The advent of instruction-tuned language models that convincingly mimic human writing poses a significant risk of abuse. However, such abuse may be counteracted with the ability to detect whether a piece of text was composed by a language model rather than a human author. Some previous approaches to this problem have relied on supervised methods by training on corpora of confirmed human- and machine- written documents. Unfortunately, model under-specification poses an unavoidable challenge for neural network-based detectors, making them brittle in the face of data shifts, such as the release of newer language models producing still more fluent text than the models used to train the detectors. Other approaches require access to the models that may have generated a document in question, which is often impractical. In light of these challenges, we pursue a fundamentally different approach not relying on samples from language models of concern at training time. Instead, we propose to leverage representations of writing style estimated from human-authored text. Indeed, we find that features effective at distinguishing among human authors are also effective at distinguishing human from machine authors, including state-of-the-art large language models like Llama-2, ChatGPT, and GPT-4. Furthermore, given a handful of examples composed by each of several specific language models of interest, our approach affords the ability to predict which model generated a given document. The code and data to reproduce our experiments are available at https://github.com/LLNL/LUAR/tree/main/fewshot_iclr2024.
Paper Structure (27 sections, 5 figures, 13 tables)

This paper contains 27 sections, 5 figures, 13 tables.

Figures (5)

  • Figure 1: UMAP projections mcinnes2018umap of semantic or stylistic representations of writing samples in the Reddit domain composed by human or machine authors. We use SBERT as a representative dense semantic embedding reimers-2019-sentence-bert and UAR as a representative stylistic representation rivera-soto-etal-2021-learning. Each point shown is the result of embedding a document containing at most 128 subword tokens for a standard vocabulary of size 50K. Despite using prompts designed to elicit a variety of writing styles from the LLM, the stylistic representation separates human from machine authors and machine authors from one another significantly better than the semantic representation.
  • Figure 2: Detection performance as the number of documents $N$ comprising episodes varies.
  • Figure 3: Mean of pAUC as the proportion of documents paraphrased in each query varies.

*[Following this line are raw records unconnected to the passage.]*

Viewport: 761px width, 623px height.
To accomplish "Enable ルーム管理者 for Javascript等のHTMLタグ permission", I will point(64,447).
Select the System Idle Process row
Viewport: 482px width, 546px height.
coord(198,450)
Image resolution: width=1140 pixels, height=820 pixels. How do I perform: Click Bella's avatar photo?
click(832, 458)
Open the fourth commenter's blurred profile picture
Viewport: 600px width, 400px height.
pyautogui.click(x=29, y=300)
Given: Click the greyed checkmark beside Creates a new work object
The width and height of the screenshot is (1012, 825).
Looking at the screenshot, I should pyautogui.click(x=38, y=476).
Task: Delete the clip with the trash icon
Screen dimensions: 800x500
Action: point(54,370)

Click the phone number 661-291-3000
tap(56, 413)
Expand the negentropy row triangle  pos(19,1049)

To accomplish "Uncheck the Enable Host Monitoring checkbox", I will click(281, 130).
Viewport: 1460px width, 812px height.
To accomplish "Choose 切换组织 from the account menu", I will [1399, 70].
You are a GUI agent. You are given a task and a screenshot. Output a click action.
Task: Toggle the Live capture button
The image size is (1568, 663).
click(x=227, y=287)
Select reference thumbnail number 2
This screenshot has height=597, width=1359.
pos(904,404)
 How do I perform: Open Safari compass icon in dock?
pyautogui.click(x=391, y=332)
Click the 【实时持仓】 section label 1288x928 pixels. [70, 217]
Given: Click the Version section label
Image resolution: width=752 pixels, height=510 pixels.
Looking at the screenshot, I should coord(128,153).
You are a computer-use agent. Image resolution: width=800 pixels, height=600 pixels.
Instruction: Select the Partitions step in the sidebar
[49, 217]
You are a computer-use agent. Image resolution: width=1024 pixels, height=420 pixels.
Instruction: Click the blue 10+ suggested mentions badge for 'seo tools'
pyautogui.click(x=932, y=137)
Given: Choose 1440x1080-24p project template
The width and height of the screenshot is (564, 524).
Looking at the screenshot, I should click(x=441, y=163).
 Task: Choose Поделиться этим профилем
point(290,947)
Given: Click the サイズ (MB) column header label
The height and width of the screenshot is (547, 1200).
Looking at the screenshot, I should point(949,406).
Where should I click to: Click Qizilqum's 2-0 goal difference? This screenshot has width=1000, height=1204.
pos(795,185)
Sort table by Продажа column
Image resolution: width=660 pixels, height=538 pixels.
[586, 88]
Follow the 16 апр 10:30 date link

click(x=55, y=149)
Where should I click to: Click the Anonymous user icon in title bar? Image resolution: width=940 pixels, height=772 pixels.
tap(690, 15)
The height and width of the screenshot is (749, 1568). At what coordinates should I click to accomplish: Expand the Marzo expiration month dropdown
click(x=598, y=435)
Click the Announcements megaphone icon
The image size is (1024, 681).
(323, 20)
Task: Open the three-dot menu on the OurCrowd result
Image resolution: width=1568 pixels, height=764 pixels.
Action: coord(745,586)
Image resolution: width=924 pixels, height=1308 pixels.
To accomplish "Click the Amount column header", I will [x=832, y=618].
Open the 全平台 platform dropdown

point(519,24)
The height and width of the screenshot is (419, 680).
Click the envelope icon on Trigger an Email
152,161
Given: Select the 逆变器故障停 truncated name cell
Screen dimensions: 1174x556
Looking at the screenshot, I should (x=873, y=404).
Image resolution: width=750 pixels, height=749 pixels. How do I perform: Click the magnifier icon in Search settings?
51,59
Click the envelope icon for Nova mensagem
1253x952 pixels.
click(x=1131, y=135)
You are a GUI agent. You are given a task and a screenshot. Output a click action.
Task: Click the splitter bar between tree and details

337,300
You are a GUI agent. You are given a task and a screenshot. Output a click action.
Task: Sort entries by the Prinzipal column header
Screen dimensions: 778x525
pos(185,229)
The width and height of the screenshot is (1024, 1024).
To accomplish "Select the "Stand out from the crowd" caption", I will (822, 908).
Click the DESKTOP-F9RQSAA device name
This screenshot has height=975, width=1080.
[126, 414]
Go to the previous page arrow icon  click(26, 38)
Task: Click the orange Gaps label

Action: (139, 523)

Paraphrasing reduces the detection rate across the low FPR range, but including the paraphrased LLM as a support sample (UAR Multi-LLM) mitigates the drop in performance.
  • Figure 4: ROC curves assessing supervised machine-text detection performance. Both the RoBERTa- and UAR-based detectors perform well in-distribution, but performance drops when evaluating on data generated by new LLM, new topics, or new domains. The UAR-based detector is more robust to changes in the testing distribution.
  • Figure 5: pAUC of the proposed approach and the watermark detector as the number of tokens is varied for the Amazon dataset. The proposed approach is more robust to paraphrase attacks, and achieves equal or better results to the watermark detector when the number of tokens is $\geq 48$.